Scan the entries for the word "agent". Every line that has it should be copied.
◇ ◇ ◇ ◇ ◇
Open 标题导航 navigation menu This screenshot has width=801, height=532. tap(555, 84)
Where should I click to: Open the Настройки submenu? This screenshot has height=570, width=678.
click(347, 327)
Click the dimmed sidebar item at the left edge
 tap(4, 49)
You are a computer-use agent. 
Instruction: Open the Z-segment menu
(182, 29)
◇ ◇ ◇ ◇ ◇
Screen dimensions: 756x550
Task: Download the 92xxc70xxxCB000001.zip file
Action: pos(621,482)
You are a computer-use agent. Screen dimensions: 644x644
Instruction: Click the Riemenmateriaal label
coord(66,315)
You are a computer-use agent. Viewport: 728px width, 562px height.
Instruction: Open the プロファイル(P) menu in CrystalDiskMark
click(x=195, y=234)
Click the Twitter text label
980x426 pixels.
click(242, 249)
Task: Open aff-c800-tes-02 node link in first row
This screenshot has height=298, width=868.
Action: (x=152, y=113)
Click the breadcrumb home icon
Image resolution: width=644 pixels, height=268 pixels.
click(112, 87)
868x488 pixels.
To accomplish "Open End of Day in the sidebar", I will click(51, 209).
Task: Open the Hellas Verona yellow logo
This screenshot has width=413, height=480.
◇ ◇ ◇ ◇ ◇
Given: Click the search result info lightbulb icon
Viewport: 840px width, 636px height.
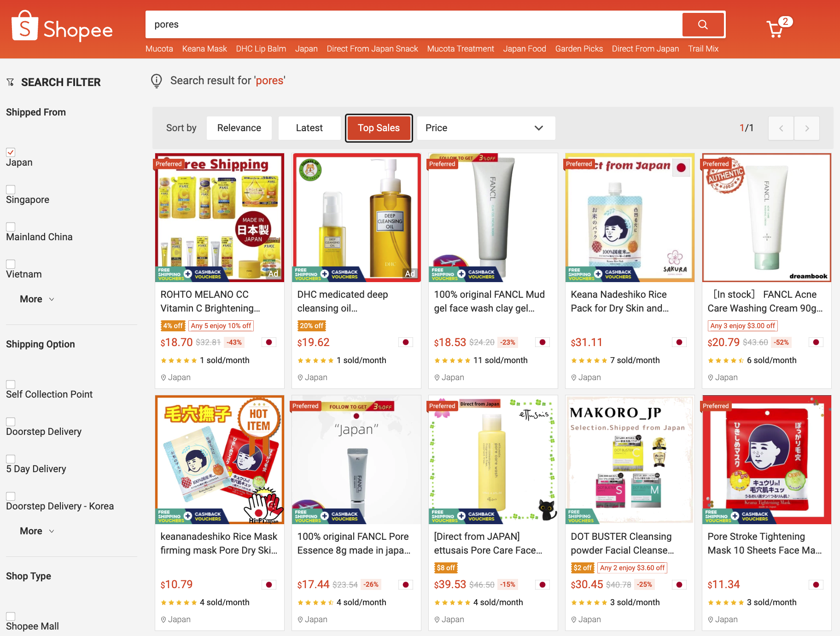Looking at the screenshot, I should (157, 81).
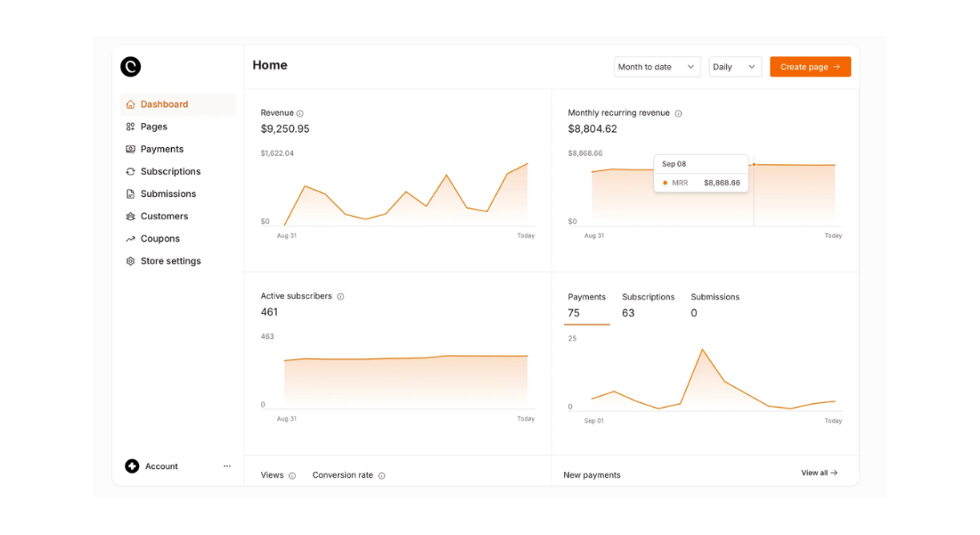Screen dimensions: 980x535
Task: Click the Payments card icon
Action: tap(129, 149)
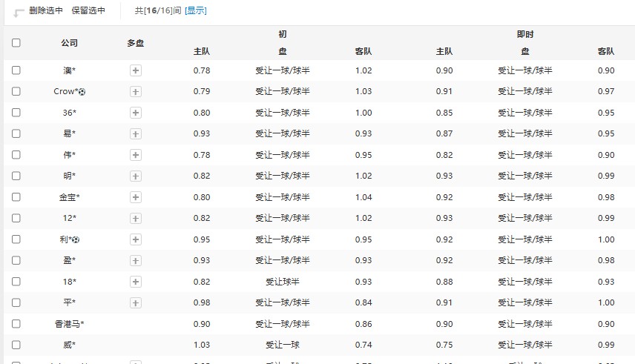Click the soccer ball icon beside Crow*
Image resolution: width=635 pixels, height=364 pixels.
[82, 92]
◇ ◇ ◇ ◇ ◇
> Solution to the exercise
You are a computer-use agent. 
You are a computer-use agent. Screen dimensions: 644x644
You are a computer-use agent. Viewport: 728px width, 562px height.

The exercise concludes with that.